Covering Results Responsibly
- Explain that confusion can be exploited to undermine the election’s integrity and fight it with clear facts.
- Know the key dates after November 3rd to structure your reporting around these deadlines. Make sure you know your state’s dates too, as they vary in each state.
- Be wary of ratcheting up the public’s anxiety by calling races too early and focusing on every play by play in competitive states. Consider taking these steps once the polls close.
- Make sure you understand the difference between how elections are formally decided and how races are called by media elections are called and how best to communicate that to audiences. Nobody wants a repeat of the 2000 Election’s multiple retractions by networks.
- Normalize that this election’s vote count will take longer. Explain why results may appear to change during the counting process and that this is NOT an indication of foul play, but of the system working.
Be Thoughtful of your Language
- Avoid terms like “battleground” that convey war and instead use direct descriptive terms like “competitive state”.
- Consider the recommendations of the Election Coverage and Democracy Network.
- Think through carefully about what visuals you use to illustrate the races. Could they be giving a misleading impression?
- Don’t use the term “delay” if the vote is taking long to count but no legal deadlines have been missed and other tips on how to frame your coverage.
Vote Curing and Other Election Integrity Measures
- Learn the basics of the vote curing process to prepare your audiences to understand this somewhat obscure topic.
- Go behind the scenes of mail voting to understand how signatures are verified.
- Cover post-election audits to increase transparency and public confidence in the electoral process.
Covering Election Litigation
- Understand the potential impact of election litigation on determining results and track lawsuits. Remember, the electoral process is still underway.
- Familiarize yourself with which states are likely to experience lots of litigation.
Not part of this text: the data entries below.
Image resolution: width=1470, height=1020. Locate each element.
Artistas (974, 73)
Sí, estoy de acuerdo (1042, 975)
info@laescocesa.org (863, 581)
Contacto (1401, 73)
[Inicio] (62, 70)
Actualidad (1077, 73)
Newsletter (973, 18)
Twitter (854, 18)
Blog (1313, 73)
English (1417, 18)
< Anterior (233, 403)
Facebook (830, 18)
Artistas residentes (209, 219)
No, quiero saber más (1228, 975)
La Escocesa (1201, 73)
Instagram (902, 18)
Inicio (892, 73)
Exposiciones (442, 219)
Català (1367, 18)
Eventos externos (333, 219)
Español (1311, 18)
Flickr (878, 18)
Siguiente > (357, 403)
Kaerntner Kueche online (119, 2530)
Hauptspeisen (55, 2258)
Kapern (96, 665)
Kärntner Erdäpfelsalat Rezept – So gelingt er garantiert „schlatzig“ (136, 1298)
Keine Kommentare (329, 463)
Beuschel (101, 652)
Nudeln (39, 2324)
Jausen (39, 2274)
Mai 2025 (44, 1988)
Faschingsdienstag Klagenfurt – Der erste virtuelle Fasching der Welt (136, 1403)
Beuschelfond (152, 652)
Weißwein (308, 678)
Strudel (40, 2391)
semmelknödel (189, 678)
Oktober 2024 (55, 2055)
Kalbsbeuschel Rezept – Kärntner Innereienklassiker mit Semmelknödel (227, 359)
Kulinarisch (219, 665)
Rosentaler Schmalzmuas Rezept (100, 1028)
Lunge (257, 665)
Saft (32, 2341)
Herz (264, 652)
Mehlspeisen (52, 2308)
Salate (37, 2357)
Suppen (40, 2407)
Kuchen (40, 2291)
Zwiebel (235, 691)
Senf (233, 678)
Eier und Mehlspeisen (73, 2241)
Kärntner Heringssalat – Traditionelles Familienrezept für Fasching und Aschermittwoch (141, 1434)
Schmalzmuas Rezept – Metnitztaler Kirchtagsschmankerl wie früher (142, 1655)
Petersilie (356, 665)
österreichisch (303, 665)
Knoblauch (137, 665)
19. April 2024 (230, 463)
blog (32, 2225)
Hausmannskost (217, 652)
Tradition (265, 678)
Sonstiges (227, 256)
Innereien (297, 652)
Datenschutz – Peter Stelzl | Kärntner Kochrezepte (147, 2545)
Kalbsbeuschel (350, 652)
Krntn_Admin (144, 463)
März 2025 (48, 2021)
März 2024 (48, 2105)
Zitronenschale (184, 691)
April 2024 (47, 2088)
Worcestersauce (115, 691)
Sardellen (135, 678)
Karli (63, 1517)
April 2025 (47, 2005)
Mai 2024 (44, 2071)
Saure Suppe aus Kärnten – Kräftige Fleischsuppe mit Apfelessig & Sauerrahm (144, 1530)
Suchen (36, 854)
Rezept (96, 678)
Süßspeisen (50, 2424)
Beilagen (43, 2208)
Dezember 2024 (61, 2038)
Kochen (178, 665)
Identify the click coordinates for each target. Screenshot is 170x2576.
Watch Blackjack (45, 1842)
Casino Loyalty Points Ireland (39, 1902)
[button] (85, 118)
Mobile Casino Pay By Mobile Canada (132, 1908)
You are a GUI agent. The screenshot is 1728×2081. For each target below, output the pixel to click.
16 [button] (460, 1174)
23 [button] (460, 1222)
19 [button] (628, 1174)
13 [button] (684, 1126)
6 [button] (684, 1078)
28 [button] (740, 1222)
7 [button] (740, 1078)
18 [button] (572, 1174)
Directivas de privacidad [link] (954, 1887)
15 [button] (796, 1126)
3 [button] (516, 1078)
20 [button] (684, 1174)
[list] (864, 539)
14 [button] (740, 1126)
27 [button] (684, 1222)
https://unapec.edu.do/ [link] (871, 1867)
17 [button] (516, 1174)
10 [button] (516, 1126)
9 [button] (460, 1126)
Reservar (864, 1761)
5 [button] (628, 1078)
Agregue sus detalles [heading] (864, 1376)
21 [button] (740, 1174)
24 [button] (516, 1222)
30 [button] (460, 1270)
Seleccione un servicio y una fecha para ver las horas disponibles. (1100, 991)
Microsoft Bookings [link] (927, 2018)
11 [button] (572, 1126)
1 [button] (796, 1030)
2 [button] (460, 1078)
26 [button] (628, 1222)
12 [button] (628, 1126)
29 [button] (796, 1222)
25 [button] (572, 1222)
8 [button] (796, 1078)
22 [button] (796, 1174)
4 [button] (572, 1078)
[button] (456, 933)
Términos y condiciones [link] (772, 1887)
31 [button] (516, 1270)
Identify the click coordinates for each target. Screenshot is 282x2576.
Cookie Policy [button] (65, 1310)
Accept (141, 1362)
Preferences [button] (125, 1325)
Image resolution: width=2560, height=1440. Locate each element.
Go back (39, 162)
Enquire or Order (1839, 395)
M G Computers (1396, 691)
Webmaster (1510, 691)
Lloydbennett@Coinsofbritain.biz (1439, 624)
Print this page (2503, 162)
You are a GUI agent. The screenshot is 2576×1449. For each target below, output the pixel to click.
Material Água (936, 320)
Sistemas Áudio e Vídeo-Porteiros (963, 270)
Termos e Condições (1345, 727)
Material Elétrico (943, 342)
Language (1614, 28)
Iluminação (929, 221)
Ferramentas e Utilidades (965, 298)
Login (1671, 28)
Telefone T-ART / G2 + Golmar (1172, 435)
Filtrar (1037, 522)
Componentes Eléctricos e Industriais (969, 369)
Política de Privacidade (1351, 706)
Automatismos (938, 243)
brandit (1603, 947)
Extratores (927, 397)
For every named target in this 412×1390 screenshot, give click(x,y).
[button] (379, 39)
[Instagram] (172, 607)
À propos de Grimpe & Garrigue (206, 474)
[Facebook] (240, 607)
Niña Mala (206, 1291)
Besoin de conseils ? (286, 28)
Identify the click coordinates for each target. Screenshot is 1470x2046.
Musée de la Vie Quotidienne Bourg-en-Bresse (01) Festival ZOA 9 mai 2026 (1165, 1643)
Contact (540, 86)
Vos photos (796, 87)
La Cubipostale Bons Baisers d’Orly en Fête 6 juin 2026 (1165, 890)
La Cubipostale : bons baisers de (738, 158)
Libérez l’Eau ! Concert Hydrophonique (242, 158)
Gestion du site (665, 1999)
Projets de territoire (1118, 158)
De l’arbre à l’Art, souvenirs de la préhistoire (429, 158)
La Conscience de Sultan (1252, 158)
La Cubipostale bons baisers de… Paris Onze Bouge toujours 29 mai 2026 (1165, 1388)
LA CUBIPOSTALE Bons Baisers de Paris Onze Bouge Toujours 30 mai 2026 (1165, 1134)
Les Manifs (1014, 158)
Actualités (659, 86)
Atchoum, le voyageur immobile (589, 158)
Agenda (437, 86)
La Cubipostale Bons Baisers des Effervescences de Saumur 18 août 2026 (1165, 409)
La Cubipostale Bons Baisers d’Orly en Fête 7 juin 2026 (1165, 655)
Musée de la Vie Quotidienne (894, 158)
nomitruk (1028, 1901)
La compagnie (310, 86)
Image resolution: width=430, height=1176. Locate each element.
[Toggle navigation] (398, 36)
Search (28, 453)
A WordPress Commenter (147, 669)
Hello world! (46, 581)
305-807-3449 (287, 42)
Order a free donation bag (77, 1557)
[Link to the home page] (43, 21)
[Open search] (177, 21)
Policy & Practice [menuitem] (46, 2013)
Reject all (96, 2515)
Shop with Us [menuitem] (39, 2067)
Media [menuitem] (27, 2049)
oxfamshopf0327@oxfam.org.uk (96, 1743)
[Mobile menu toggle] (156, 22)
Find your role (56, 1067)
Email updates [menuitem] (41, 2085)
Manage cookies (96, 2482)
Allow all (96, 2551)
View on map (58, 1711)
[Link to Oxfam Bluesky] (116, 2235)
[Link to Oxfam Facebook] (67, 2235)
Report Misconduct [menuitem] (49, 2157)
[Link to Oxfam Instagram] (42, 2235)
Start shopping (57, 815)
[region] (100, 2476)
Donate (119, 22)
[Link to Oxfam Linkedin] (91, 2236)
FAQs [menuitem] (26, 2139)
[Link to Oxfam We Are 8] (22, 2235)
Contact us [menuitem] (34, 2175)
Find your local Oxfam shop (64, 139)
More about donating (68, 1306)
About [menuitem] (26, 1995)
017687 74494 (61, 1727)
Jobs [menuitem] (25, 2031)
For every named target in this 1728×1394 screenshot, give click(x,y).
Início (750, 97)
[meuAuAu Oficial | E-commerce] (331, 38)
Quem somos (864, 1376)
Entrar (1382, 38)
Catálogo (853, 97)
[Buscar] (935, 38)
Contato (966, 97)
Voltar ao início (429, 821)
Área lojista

For example, some experts fear that Pennsylvania will be to the 2020 election what Florida was to the 2000 election.
- Similarly, get to know the key players in those states.
- Start by checking out these five resources for tackling misinformation.
- Read through Common Cause’s memo to the media to not amplify disinformation and PEN America’s guide for covering the election, which includes tips for dealing with misinformation.
- Know which states are targets of dis- and misinformation.
- Share resources with your readers so they can tackle misinformation themselves.
Covering Protests, Civil Unrest and Possible Violence
- Understand the basics of political violence, and learn how to track political violence in your coverage area.
- Read up on what the military cannot do in the United States during an election,
- Then, do a deep dive into how to report on election conflict and how to explain a contested election.
- Make sure not to amplify self-organized armed groups that call themselves “militias”. Avoid giving them the publicity they seek.
- Do not create false narratives when covering protests and be sure when reporting on violence to always give the context of the denominator of peaceful demonstrations.
- Connect with peace build and conflict mediation organizations in your area.
- Protect yourself if you’re covering protests and make sure you have the right PPE.